The patient has just completed a 14 day course of penicillin, 250 mg, four times a day, prescribed for the chief complaint. A heart murmur was identified at birth but was not present at age ten. The patient had pneumonia at age three. He has acne.
A maxillary central incisor was avulsed and a lip was lacerated at age eight. The oral hygiene is poor.
The entire oral and pharyngeal mucosa is tender and erythematous, with white plaques which rub off. The gingiva is swollen, compressible and blanches. Compressible, nonfixed submandibular and anterior cervical lymph nodes are palpable. Submandibular lymph nodes are tender to palpation. Other clinical findings include bilateral angular cheilitis, erythema around the nose, and white plaques on the tympanic membrane.
|Teeth, Gingiva, Buccal Mucosa||Maxillary Anterior Teeth and Upper Lip|
|Ventral tongue||Lower Lip, Everted|
|Left Buccal Mucosa||Palate and Maxillary Teeth|
|Anterior Tongue, Dorsal and Lateral Surfaces||Anterior Tongue and Lower Lip|
There are no radiographs available for this case.
There are no lab reports available for this case.
There are no charts available for this case.
This is a vesicular-ulcerated-erythematous surface lesion of the oral mucosa
~White plaques that rub off
~Mucosa under the plaques is tender and erythematous
Lesions to Exclude in the Differential Diagnosis:
All Hereditary Lesions
~Ulcers, and often vesicles are present
~Skin lesions are present
~Lesions are present from birth or childhood
All Viral Lesions
~Viral lesions have an acute onset
~Vesicles may be present although they often rupture before they are noticed.
~Ulcers are present
~Systemic manifestations and lymphadenopathy, although these are not always present with viral infections.
All Autoimmune Lesions
~Blisters and painful ulcers of slow onset
~May get better and worse, but are persistent and progressive
All Idiopathic Lesions
*Ulcers are present
*Acute or abrupt onset
*Usually resolves in 7-14 days, or the same amount of time for each patient
*Location – on non-keratinized mucosal surfaces
~Erosive Lichen Planus
*The white patches do not rub off
*White patches often have a network pattern (Wickham’s striae)
*Acute onset of blisters and ulcers
*May have systemic manifestations
*Does not usually have white patches that rub off.

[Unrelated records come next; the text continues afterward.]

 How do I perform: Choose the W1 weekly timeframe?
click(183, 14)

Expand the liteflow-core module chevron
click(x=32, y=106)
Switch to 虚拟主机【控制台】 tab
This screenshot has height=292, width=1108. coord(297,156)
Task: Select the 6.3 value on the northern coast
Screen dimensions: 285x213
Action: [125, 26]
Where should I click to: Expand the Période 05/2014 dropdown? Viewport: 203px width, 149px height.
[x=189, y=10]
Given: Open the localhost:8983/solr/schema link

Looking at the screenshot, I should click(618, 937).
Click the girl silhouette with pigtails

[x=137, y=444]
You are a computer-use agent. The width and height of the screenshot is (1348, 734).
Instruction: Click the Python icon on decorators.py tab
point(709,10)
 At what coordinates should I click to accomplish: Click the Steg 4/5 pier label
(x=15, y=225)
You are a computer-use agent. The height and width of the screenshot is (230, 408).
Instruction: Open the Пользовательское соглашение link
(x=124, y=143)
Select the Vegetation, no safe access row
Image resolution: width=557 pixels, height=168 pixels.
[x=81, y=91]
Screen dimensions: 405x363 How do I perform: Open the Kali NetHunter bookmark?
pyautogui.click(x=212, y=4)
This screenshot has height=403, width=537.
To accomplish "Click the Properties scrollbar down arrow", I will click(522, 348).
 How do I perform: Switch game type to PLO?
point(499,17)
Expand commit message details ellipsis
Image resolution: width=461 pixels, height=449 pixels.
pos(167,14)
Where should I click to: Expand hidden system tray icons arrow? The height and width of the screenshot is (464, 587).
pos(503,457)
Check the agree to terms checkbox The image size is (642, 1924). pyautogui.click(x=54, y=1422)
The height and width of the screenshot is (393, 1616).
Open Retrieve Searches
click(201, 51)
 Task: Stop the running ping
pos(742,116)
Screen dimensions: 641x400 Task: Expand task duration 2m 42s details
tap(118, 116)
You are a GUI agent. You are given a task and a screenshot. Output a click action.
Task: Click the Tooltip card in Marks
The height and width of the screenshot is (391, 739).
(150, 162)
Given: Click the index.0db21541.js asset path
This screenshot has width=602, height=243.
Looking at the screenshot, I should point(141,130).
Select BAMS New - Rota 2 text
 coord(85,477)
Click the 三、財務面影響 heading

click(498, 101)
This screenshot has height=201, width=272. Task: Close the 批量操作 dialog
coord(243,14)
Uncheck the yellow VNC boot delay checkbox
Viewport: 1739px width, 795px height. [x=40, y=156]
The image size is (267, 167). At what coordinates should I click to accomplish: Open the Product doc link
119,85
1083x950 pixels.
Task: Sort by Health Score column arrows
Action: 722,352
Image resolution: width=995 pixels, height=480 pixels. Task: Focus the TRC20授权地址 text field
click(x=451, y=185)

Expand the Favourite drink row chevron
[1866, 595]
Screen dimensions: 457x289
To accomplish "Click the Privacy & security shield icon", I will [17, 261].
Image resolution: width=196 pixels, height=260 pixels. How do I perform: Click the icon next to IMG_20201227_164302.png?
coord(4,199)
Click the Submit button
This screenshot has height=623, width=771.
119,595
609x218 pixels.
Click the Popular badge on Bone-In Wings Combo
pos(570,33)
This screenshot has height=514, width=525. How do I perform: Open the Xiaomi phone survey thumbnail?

~Medication-Induced Stomatitis and Contact Stomatitis
*Associated white lesions do not rub off
*These lesions are asymptomatic – patient is almost never aware of these
*If white lesions are present they do not rub off
Lesions to Include in the Differential Diagonsis:
Mycotic Lesions – Candidosis
~Produces white plaques that appear as cottage cheese or curdled milk and rub off
~Leaves a tender, erythematous base
~Patient is taking antibiotics, which may be disrupting the normal oral bacterial flora
Educate the patient and/or parents about the cause and nature of candidosis (candidiasis), stressing that it is best understood as an overgrowth of fungal organisms that many people harbor in their mouths.
Provide treatment options, including topical antifungal medications, and stress the importance of compliance, that is, using the medications properly.
Discuss the prognosis: The lesions may recur whenever the patient takes antibiotics but candidosis can be managed with antifungal medication.